# MNIST: convolutional neural networks

We define and train a convolutional neural network (CNN) model to recognize handwritten digits.  Although CNNs can be used in many contexts, they are probably most often used in the context of image processing.

## Required imports

In [None]:
import keras
from keras import backend as K
from keras.datasets import mnist
import matplotlib.pyplot as plt
%matplotlib inline
import numpy as np
from sklearn.model_selection import train_test_split
from sklearn.pipeline import Pipeline
from sklearn.preprocessing import FunctionTransformer, OneHotEncoder

## Data preparation

Depending on the backend keras uses, the input format slightly differs. Either the number of color channels is the first, or the last dimension.  Our input data is grayscale, so there is only a single color channel

In [None]:
img_channels, img_rows, img_cols = 1, 28, 28

if K.image_data_format() == 'channels_first':
    shape_ord = (img_channels, img_rows, img_cols)
else:  # channel_last
    shape_ord = (img_rows, img_cols, img_channels)

Load the data again.

In [None]:
(x_train, y_train), (x_test, y_test) = mnist.load_data()

### Data preprocessing

First, reshape the input data to take into account the color channels of the images.

Most learning algorithms work better when the input data is normalized to the interval $[0, 1]$.

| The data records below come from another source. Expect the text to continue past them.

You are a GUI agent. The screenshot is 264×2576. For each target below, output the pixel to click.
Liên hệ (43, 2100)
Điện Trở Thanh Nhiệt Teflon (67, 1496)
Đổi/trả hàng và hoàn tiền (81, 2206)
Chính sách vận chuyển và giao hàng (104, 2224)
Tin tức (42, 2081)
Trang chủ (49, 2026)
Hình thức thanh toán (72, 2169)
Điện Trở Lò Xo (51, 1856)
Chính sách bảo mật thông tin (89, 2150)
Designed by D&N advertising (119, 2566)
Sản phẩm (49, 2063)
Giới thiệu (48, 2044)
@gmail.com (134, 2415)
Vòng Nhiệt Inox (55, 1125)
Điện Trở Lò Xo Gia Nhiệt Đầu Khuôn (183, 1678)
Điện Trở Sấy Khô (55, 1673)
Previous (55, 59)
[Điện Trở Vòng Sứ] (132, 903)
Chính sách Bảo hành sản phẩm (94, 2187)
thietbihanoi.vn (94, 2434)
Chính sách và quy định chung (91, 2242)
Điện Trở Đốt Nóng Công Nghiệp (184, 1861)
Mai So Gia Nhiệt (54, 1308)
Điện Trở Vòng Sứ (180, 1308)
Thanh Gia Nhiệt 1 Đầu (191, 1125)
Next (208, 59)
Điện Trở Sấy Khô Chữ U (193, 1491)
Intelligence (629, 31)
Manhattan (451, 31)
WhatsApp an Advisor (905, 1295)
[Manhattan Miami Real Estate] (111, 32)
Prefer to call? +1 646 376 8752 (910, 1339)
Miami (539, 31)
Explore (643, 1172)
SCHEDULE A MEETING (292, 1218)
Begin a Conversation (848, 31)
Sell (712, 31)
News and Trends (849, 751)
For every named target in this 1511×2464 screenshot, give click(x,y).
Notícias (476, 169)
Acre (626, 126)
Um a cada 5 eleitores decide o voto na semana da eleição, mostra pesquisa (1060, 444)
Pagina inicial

The output can be transformed using the pipeline defined for the multilayer network and can be imported from the `mnist_utils` module.

### Validation data

In order to make this reproducible, we have to seed the random number generator.

In [None]:
np.random.seed(1234)

During the training, we will require a validation set, so we split the training data into two sets, one for actual training, the other for validation.  Note, we don't touch the test data set at all during the training process.  The default is using 75 % of the data for training, 25 % for validation. This function will also shuffle the data set prior to splitting (hence seeding the random number generator).

In [None]:
x_train, x_val, y_train, y_val = train_test_split(x_train, y_train)

In [None]:
x_train.shape, x_val.shape, x_train.dtype, y_train.shape, y_val.shape, y_train.dtype

### Verification

Since we've done quite some transformations, let's verify whether we didn't mess up.

In [None]:
frame = plt.gca()
frame.axes.get_xaxis().set_visible(False)
frame.axes.get_yaxis().set_visible(False)
plt.imshow(x_train[0, :, :, 0], cmap='gray');

In [None]:
print(y_train[0])

## Simple CNN

We start with a very straightforward network with a single convolutional layer.

### Required imports

In [None]:
from keras.models import Sequential
from keras.layers import Activation, Conv2D, Dense, Dropout, Flatten
from keras.optimizers import SGD
import tensorflow as tf

Seed TensorFlow's random number generator.

In [None]:
tf.set_random_seed(40580)

### Model definition

The network has 32 filters, each 3 $\times$ 3 pixels in its convolutional layer, and a ReLU activation function. For the second, dense layer, the output of the convolutional layer is first flattened. The dense layer's activation function is SoftMax to determine the category for the image.

In [None]:
nr_filters = 32
nr_classes = 10
conv_x_size, conv_y_size = 3, 3

In [None]:
cnn_model.summary()

In [None]:
cnn_hist = cnn_model.compile(loss='categorical_crossentropy',
                             optimizer=SGD(lr=0.1, decay=1.0e-6, 
                                           momentum=0.9, nesterov=True),
                             metrics=['accuracy'])

### Training

In [None]:
cnn_hist = cnn_model.fit(x_train, y_train, batch_size=32, epochs=10,
                         verbose=1, validation_data=(x_val, y_val))

In [None]:
def plot_history(network_history):
    plt.figure()
    plt.xlabel('Epochs')
    plt.ylabel('Loss')
    plt.plot(network_history.history['loss'])
    plt.plot(network_history.history['val_loss'])
    plt.legend(['Training', 'Validation'])
    plt.figure()
    plt.xlabel('Epochs')
    plt.ylabel('Accuracy')
    plt.plot(network_history.history['acc'])
    plt.plot(network_history.history['val_acc'])
    plt.legend(['Training', 'Validation'], loc='lower right')

In [None]:
plot_history(cnn_hist)

In [None]:
cnn_model.evaluate(x_test, y_test)

Although the test accuracy is quite acceptable, the training accuracy is a lot higher, so most likely there is some overfitting.

In [None]:
cnn_model.save('mnist_cnn.h5')

## More layers & dropout

This model has an additional hidden layer to improve accuracy.

In [None]:
cnn_do_model.summary()

In [None]:
cnn_do_model.compile(loss='categorical_crossentropy',
                     optimizer=SGD(),
                     metrics=['accuracy'])

In [None]:
cnn_do_hist = cnn_do_model.fit(x_train, y_train, batch_size=32, epochs=10,
                               verbose=1, validation_data=(x_val, y_val))

In [None]:
plot_history(cnn_do_hist)

In [None]:
cnn_do_model.evaluate(x_test, y_test)

Now the accuracies for training, validation and test data are more in line.

In [None]:
cnn_do_model.save('mnist_cnn_do.h5')